The Lukes’ three-dimensional model of power provides a critical analysis of pluralist and non-decision theories of power. This view focuses on the power that do not entail observable conflicts, but that has latent conflicts. Meanwhile, it stresses exercises of power that are a function of collective forces and social arrangements. Therefore, Lukes develops the self-confessedly challenging ideas that such exercises of power may involve inaction, be unconscious and be wielded by identifiable groups or institutions. However, there are changes in Lukes’ real interests’ model with its claim to be both empirically applicable and significantly contested. In additional, his acceptable of the orientation of pluralists and nondecision writers as the view of departure in his effort to surpass them establishes a remarkable antimony between his individualist’s instructive and his collective inferences.
However, the pluralist perspectives view the unitary standard as unconvincing. This is so because this frame of reference proposes that employees are individuals having specialized training and professional qualifications. They can be motivated and influenced by particular sectional interests which cause in differences of opinions and subsequent conflicts. Managerial work is seen as a continuous process to restrain conflict. This means the company can be described as a coalition of individuals and group having their own perceptions and needs. Thus, the role of management is to make decisions with a set of constraints such as employees, consumers, government, society and suppliers among others (Devi, 2003, PP. 46). In this case the power is exercised, but not observed because the managers have a role to balance the conflicting interests to enhance the welfare of the company. For instance, i was applying for promotion for IT manager and so did my friend, the manager decided to give my friend who was not qualified the job creating conflict between me and my friend.
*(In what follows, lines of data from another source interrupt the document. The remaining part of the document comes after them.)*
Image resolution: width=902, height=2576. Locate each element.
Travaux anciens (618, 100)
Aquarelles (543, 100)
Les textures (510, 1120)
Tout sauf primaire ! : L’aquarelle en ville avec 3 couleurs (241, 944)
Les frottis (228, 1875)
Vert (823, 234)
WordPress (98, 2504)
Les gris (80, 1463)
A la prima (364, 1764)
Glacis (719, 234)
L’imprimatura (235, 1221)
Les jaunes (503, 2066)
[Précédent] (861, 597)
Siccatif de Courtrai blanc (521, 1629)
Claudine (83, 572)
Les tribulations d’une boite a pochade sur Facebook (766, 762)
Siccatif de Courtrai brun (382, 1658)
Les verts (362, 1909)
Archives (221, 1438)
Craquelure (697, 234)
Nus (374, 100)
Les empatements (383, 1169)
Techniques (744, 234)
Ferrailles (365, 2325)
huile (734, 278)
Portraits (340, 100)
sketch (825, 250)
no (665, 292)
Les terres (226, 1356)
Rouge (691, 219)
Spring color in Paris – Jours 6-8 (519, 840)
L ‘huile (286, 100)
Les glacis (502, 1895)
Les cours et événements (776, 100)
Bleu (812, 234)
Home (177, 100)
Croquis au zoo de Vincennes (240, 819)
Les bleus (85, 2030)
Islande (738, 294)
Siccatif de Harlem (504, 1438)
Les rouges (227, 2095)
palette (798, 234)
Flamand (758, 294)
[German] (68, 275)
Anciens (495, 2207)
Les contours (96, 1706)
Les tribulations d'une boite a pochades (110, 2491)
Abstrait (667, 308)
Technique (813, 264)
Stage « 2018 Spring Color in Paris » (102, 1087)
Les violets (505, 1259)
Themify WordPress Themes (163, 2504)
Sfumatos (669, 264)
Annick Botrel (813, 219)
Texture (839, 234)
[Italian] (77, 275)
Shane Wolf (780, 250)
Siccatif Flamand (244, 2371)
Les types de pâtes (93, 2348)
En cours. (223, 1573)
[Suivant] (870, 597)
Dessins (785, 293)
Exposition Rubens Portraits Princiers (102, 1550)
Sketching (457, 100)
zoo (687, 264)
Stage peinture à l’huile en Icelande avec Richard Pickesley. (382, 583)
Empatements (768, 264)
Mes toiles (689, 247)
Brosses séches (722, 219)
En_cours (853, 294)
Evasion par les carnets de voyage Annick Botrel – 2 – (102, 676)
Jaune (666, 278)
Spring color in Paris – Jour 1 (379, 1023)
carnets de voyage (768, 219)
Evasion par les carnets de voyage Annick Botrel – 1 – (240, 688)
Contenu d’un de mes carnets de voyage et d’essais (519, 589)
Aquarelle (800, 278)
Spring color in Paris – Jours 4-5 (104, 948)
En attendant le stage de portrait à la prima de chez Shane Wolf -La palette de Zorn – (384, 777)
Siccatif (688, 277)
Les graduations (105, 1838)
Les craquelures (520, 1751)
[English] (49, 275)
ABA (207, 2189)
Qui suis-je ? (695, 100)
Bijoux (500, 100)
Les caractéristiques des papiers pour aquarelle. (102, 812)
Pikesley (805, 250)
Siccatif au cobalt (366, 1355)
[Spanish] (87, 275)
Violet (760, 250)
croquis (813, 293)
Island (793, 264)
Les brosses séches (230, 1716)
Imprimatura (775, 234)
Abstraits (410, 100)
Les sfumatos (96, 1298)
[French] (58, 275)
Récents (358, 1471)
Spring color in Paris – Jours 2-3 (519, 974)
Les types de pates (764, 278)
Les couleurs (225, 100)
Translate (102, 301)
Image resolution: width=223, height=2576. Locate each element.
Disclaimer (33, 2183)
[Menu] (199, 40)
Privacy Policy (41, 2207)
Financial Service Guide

This view is based on the radical frame of reference that pluralist views fail to recognize the political and economic nature of the technical division of labor. People do not come together freely and spontaneously to establish work organizations. This is so because the less fortunate are forced by their need for a livelihood to seek access to resources, owned and controlled by a few. Therefore, the radical ideology by Lukes describes organizations as a social institution where those without valued resources are exploited at the hands of the propertied (Lukes, 1974, 127). In this case, emphasis is laid on achieving all the common objectives of the employees but in reality the management is interested in having a family spirit in the works. Hence, it is possible to argue that within learning organizations, it is the intention of the management to create the impression that all is well, there are no conflict and organization is one big family.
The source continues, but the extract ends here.